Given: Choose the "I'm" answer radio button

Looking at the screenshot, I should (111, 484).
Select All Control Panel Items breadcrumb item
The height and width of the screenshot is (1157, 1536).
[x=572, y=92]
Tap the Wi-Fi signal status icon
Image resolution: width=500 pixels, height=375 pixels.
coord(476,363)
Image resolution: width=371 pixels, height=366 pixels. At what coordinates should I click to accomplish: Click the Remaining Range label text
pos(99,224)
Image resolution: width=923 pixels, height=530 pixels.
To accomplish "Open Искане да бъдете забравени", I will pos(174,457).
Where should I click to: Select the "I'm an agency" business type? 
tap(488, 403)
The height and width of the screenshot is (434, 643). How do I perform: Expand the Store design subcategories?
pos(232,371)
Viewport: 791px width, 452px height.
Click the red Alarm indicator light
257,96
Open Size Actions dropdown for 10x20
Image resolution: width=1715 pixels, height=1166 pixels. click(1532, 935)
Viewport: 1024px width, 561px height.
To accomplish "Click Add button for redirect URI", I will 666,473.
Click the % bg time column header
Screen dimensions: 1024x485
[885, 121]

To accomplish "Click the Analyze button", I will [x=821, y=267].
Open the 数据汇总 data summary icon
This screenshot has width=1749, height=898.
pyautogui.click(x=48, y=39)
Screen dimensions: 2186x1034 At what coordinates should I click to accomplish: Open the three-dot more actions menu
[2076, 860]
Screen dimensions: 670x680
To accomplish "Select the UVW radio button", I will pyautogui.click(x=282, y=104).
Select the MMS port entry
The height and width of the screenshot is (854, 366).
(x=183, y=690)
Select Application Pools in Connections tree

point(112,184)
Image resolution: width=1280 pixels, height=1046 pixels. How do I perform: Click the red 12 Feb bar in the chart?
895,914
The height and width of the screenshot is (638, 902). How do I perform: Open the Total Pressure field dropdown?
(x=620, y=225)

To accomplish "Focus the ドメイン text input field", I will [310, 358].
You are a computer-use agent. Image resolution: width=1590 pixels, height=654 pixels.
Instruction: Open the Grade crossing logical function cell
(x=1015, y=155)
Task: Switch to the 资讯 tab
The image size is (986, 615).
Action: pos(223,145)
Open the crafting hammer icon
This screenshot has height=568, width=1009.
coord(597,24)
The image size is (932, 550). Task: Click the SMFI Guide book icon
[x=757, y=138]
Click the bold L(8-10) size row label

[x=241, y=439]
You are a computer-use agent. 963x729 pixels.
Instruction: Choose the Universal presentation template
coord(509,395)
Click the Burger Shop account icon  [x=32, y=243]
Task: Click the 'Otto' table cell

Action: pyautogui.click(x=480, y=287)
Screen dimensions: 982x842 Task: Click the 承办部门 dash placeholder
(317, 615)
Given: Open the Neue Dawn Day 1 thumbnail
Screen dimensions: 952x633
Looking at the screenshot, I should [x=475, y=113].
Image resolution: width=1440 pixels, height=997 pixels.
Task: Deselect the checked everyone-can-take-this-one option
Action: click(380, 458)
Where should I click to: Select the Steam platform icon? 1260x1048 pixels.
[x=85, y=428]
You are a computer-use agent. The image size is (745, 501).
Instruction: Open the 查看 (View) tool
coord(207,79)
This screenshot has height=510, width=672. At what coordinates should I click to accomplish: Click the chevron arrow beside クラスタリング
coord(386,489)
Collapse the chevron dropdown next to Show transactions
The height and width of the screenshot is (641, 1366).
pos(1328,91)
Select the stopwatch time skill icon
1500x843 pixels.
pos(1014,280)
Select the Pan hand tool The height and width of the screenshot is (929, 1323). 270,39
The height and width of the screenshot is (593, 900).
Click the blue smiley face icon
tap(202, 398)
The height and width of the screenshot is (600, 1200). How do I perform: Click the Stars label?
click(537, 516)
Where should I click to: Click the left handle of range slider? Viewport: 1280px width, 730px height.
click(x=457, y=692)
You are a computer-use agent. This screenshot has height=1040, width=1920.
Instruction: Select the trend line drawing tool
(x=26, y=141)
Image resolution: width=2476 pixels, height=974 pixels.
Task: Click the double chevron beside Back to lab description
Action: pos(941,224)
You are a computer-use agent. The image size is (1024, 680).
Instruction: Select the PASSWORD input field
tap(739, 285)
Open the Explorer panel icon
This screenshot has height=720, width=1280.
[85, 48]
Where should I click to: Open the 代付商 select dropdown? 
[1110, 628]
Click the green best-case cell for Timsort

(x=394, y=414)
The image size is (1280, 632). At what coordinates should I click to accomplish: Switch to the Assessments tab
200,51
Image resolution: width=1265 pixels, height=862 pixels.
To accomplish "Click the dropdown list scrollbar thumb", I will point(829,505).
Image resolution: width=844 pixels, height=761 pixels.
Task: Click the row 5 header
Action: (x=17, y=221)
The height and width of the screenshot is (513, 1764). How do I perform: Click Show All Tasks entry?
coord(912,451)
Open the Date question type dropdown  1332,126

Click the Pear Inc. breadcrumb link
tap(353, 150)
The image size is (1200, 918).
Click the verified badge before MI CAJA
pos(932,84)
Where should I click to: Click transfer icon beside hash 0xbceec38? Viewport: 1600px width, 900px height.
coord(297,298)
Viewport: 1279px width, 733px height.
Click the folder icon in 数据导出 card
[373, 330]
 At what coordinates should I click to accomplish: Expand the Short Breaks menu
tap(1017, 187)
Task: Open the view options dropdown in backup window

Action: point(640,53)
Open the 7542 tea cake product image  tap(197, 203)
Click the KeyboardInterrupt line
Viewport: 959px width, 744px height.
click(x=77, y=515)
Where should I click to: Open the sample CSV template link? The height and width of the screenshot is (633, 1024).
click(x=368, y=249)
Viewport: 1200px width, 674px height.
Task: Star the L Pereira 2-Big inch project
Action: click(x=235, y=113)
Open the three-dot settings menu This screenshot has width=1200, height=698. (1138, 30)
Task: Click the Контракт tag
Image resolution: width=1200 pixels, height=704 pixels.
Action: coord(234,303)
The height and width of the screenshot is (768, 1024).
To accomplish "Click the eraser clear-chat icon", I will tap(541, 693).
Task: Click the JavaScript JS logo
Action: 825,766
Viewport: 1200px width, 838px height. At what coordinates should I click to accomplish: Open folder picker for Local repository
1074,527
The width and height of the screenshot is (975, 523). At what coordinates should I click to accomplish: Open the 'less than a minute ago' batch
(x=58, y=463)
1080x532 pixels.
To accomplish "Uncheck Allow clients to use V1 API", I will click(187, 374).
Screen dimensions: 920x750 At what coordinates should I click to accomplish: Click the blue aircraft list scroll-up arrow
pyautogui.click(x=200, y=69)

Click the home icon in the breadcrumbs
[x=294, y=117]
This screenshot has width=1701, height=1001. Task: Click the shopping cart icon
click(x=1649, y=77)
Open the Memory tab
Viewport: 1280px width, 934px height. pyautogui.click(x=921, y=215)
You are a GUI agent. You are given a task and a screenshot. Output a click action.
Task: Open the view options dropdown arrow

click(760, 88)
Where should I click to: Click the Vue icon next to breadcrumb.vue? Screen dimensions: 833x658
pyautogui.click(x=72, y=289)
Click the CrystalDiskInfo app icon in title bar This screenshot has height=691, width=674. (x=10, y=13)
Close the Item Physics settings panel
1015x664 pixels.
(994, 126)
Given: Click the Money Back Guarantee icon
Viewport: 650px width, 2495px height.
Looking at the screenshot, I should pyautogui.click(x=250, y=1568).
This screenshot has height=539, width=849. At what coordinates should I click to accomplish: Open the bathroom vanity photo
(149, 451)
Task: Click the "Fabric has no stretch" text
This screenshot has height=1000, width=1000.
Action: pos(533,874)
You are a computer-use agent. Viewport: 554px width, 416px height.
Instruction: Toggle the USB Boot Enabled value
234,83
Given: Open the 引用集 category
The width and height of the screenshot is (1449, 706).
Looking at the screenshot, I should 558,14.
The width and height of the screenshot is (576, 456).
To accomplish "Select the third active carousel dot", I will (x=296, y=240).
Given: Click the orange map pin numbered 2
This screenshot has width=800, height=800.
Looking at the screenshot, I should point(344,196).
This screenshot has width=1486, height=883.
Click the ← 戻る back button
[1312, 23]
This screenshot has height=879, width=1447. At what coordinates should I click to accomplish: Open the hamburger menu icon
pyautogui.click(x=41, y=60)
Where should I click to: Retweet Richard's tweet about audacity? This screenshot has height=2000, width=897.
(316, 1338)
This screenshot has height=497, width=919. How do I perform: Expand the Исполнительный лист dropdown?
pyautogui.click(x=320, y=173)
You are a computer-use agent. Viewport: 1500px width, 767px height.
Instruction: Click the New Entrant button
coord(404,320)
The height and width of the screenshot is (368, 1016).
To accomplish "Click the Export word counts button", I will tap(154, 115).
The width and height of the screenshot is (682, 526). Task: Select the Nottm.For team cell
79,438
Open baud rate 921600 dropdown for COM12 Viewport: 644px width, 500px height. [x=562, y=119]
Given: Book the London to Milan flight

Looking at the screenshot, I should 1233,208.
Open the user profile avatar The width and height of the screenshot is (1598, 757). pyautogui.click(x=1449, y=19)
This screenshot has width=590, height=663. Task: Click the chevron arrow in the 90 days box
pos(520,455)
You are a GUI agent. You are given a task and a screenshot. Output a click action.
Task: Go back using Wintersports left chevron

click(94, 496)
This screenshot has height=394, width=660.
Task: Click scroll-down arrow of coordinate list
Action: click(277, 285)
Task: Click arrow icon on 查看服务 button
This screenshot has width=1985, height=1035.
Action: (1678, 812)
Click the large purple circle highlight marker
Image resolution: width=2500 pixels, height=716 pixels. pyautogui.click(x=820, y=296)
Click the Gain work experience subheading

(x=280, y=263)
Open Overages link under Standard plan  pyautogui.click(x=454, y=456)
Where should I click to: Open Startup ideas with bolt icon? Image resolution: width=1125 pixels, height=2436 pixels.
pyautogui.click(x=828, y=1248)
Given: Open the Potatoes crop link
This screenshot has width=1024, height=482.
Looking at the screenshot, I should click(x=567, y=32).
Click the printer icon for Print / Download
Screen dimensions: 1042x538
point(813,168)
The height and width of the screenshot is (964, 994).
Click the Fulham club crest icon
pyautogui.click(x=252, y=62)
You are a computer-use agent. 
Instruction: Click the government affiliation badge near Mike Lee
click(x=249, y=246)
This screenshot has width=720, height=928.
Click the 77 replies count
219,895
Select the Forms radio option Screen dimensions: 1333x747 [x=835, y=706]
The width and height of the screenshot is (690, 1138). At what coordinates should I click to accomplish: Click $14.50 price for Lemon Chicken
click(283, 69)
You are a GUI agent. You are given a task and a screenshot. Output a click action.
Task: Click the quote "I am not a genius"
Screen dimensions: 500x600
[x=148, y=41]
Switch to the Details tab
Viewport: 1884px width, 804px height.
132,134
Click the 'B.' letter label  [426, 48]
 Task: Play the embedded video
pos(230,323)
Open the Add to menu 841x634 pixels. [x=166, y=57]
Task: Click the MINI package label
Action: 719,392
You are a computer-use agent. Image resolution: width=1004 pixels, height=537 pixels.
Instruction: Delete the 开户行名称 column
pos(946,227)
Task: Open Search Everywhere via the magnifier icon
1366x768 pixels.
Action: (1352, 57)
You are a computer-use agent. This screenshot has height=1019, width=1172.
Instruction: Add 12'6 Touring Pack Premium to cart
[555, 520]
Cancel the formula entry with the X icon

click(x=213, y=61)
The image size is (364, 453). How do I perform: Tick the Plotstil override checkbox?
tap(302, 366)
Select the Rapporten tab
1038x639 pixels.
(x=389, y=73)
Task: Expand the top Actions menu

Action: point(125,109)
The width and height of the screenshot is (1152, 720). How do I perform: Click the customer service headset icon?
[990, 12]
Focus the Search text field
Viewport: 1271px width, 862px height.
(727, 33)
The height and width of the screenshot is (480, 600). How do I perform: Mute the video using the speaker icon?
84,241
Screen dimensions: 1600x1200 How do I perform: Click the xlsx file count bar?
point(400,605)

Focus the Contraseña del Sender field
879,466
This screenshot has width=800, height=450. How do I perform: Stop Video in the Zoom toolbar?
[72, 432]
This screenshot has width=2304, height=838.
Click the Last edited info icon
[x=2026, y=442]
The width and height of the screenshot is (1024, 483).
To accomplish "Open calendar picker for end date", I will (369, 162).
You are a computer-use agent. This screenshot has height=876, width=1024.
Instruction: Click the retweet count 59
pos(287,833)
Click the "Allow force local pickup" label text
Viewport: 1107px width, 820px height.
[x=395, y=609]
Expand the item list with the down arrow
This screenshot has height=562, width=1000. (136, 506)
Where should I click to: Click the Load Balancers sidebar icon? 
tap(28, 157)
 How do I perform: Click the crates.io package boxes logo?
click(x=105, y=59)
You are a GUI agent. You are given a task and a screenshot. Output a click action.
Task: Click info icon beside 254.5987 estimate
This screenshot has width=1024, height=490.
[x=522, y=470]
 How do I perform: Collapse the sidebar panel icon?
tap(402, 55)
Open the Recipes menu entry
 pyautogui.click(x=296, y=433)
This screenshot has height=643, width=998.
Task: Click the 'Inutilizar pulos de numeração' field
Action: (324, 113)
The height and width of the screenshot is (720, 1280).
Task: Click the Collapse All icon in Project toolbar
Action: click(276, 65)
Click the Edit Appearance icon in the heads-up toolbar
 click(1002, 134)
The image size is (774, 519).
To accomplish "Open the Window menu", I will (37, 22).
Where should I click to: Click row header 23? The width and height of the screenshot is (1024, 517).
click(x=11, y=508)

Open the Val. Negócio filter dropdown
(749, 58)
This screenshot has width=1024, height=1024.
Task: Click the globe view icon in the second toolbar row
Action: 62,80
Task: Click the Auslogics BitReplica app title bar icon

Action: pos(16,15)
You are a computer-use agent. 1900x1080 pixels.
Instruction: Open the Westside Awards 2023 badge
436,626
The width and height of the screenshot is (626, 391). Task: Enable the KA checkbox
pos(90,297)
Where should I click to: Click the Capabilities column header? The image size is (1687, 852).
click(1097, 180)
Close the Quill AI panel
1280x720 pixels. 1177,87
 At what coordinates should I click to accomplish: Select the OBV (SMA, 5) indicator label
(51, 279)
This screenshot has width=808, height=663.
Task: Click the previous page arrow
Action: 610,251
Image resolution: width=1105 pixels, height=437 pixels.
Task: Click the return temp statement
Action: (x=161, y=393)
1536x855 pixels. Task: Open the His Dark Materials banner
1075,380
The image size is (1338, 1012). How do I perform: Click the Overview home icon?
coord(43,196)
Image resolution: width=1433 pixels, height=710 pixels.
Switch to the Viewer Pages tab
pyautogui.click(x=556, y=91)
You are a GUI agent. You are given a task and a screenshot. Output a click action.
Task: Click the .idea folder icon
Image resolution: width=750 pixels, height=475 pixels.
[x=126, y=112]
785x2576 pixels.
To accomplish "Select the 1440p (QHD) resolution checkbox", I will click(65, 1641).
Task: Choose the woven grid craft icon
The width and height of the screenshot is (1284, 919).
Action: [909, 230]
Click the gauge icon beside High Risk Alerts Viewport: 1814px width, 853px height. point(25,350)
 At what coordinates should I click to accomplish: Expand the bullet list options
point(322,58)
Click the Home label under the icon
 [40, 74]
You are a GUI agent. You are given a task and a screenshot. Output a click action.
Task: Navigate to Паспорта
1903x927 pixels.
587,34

┄┄┄┄┄┄┄┄┄┄

→ **TASK REQUIREMENTS**
Look above for the line with "The image size is (1280, 632)." and the line with "Task: Click the Контракт tag". Retype those two lines and every line between them exactly, adding nothing.

→ **RESULT**
The image size is (1280, 632). At what coordinates should I click to accomplish: Switch to the Assessments tab
200,51
Image resolution: width=1265 pixels, height=862 pixels.
To accomplish "Click the dropdown list scrollbar thumb", I will point(829,505).
Image resolution: width=844 pixels, height=761 pixels.
Task: Click the row 5 header
Action: (x=17, y=221)
The height and width of the screenshot is (513, 1764). How do I perform: Click Show All Tasks entry?
coord(912,451)
Open the Date question type dropdown  1332,126

Click the Pear Inc. breadcrumb link
tap(353, 150)
The image size is (1200, 918).
Click the verified badge before MI CAJA
pos(932,84)
Where should I click to: Click transfer icon beside hash 0xbceec38? Viewport: 1600px width, 900px height.
coord(297,298)
Viewport: 1279px width, 733px height.
Click the folder icon in 数据导出 card
[373, 330]
 At what coordinates should I click to accomplish: Expand the Short Breaks menu
tap(1017, 187)
Task: Open the view options dropdown in backup window

Action: point(640,53)
Open the 7542 tea cake product image  tap(197, 203)
Click the KeyboardInterrupt line
Viewport: 959px width, 744px height.
click(x=77, y=515)
Where should I click to: Open the sample CSV template link? The height and width of the screenshot is (633, 1024).
click(x=368, y=249)
Viewport: 1200px width, 674px height.
Task: Star the L Pereira 2-Big inch project
Action: click(x=235, y=113)
Open the three-dot settings menu This screenshot has width=1200, height=698. (1138, 30)
Task: Click the Контракт tag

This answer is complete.